== TAREFAS ==
**a)** No texto sobre o PFG e seus aliados, identifique os verbos que descrevem o que o partido fez com seus aliados tradicionais.
**b)** Dê sequência ao texto sobre o PFG e seus aliados, começando logo após a última frase apresentada.

== TRECHO DO DOCUMENTO ==
►

Por Ricardo
Alcântara (*)
Cito como lembro: o poema conta que, no primeiro dia, ele
entrou no meu jardim, roubou uma flor e eu não disse nada. Nos dias seguintes,
idem. Até o dia em que arrancou a última flor e, como eu não havia dito nada,
mais nada poderia dizer.
Dos versos lembrei ao refletir sobre o curso gradual com
que o PFG – Partido dos Ferreira Gomes – neutralizou, defenestrou e eliminou
seus aliados tradicionais para, unindo-se ao lulismo emergente, alcançar a
hegemonia política no estado.
Sem me alongar em episódios sabidos, lembro que,
governador, Lúcio Alcântara comprometeu indevidamente sua própria autoridade ao
tolerar que o deputado Ivo Gomes recolhesse assinaturas para instituir uma CPI
dos Terceirizados.
Ora, a CPI mirava denúncias de corrupção em um governo
que garantia à família do deputado quase todos os cargos públicos na sua região
de origem! Um governo que tolera isso se faz merecedor dos aliados que tem e
deles não deveria se queixar.

◄

== DADOS REGISTRADOS ==
►

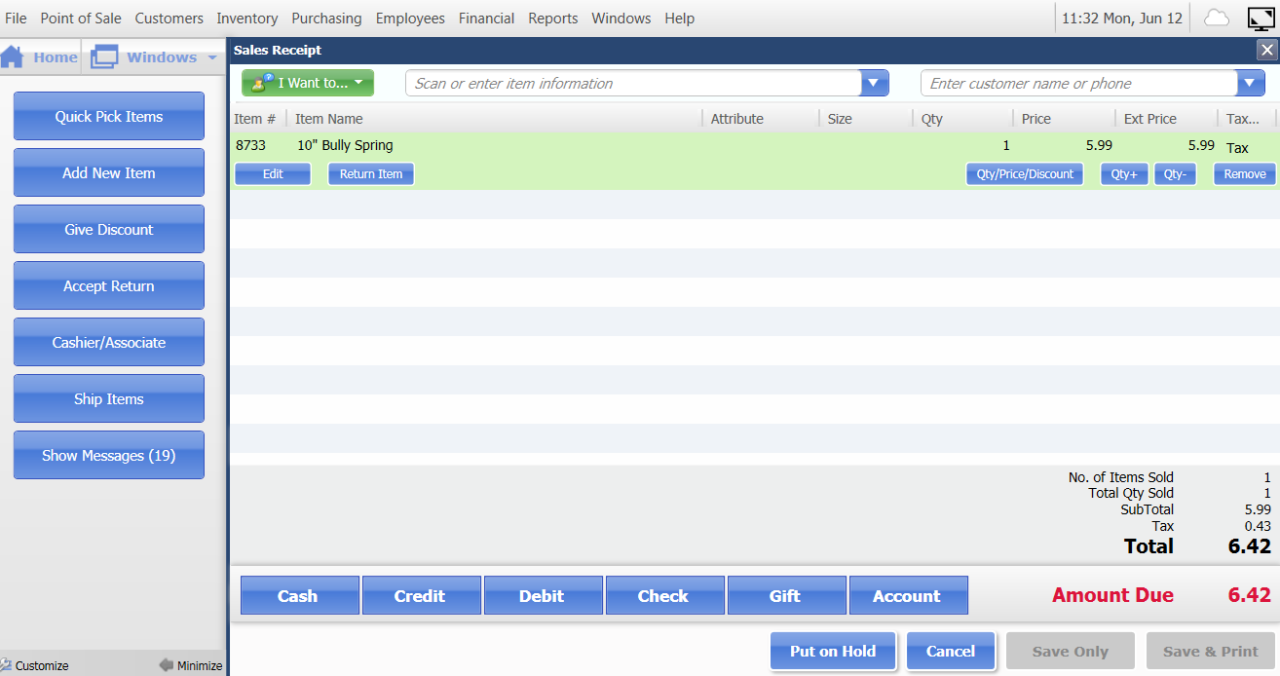
Task: Open the item scan field dropdown
Action: point(873,83)
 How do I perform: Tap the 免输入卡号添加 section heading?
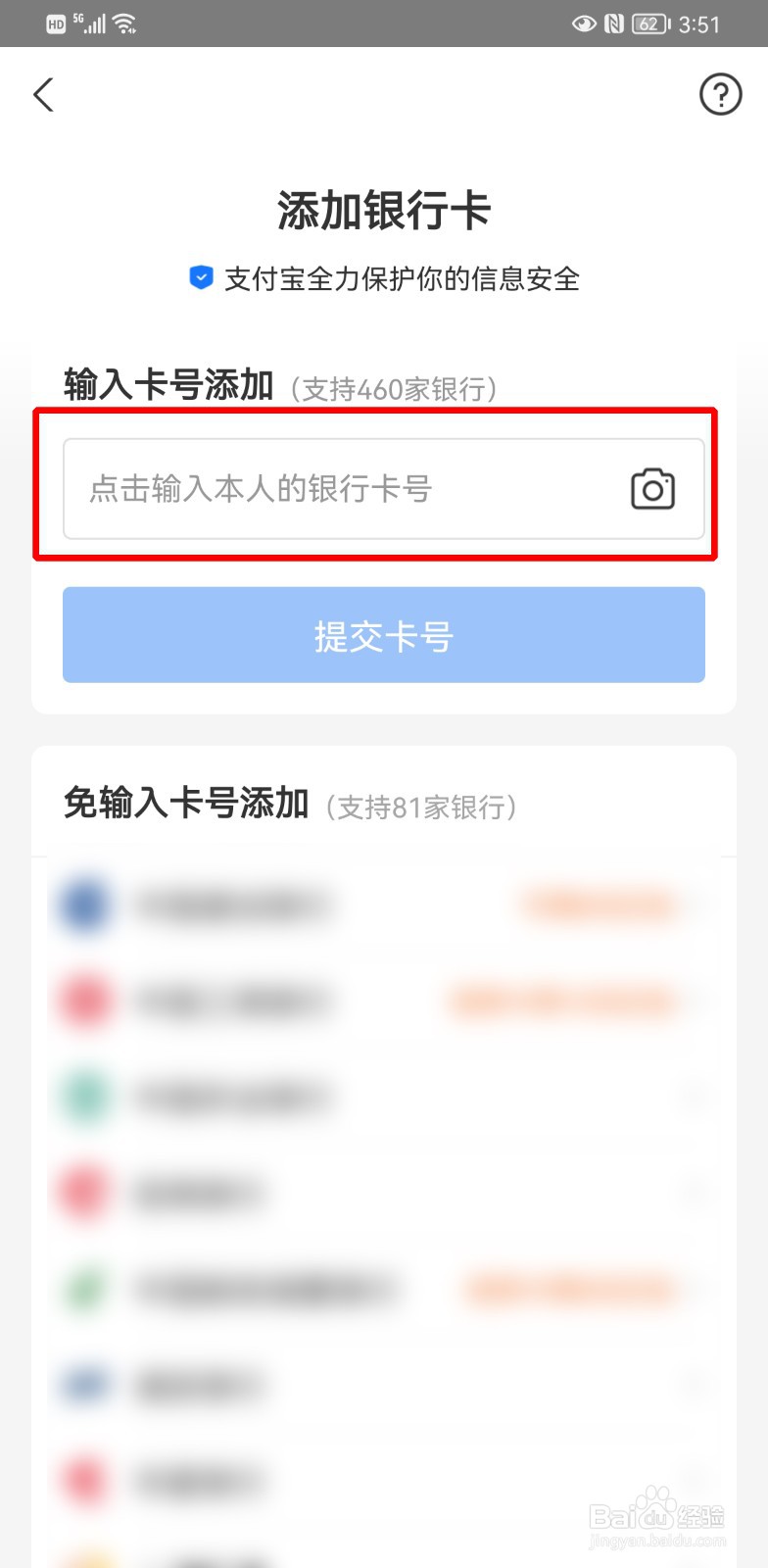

◄

== RESPOSTAS DAS TAREFAS ==
**a)** neutralizou, defenestrou, eliminou

**b)**
Em seguida, o outro tucano-mor da aliança, Tasso
Jereissati, esfarelou seu próprio partido quando negou apoio à reeleição do
então governador e abriu espaço para a candidatura adversária: o irmão mais
novo do seu amigo number one, Ciro Gomes.
Com um arco eleitoral que uniu do banqueiro Adauto
Bezerra ao trotskismo fake de Luizianne Lins sob as bênçãos do
popularíssimo presidente Lula, Cid Gomes tomou para si o governo do estado e,
mais recentemente, a prefeitura da capital.
Governo eleito, Tasso recebeu cedo o suficiente aviso:
pelo suicídio partidário, receberia a modesta compensação de uma secretaria de
Justiça – uma penca de problemas sem potencial nenhum de acumulação de força
eleitoral. Não entendeu.
Em Brasília, o senador batia duro no governo do
presidente, aliado do governador, e, sem recibo à sutileza dos recados, ele,
que já fora o leão da selva, como um gatinho de salão dissimulava o rancor à
espera de apoio para um novo mandato.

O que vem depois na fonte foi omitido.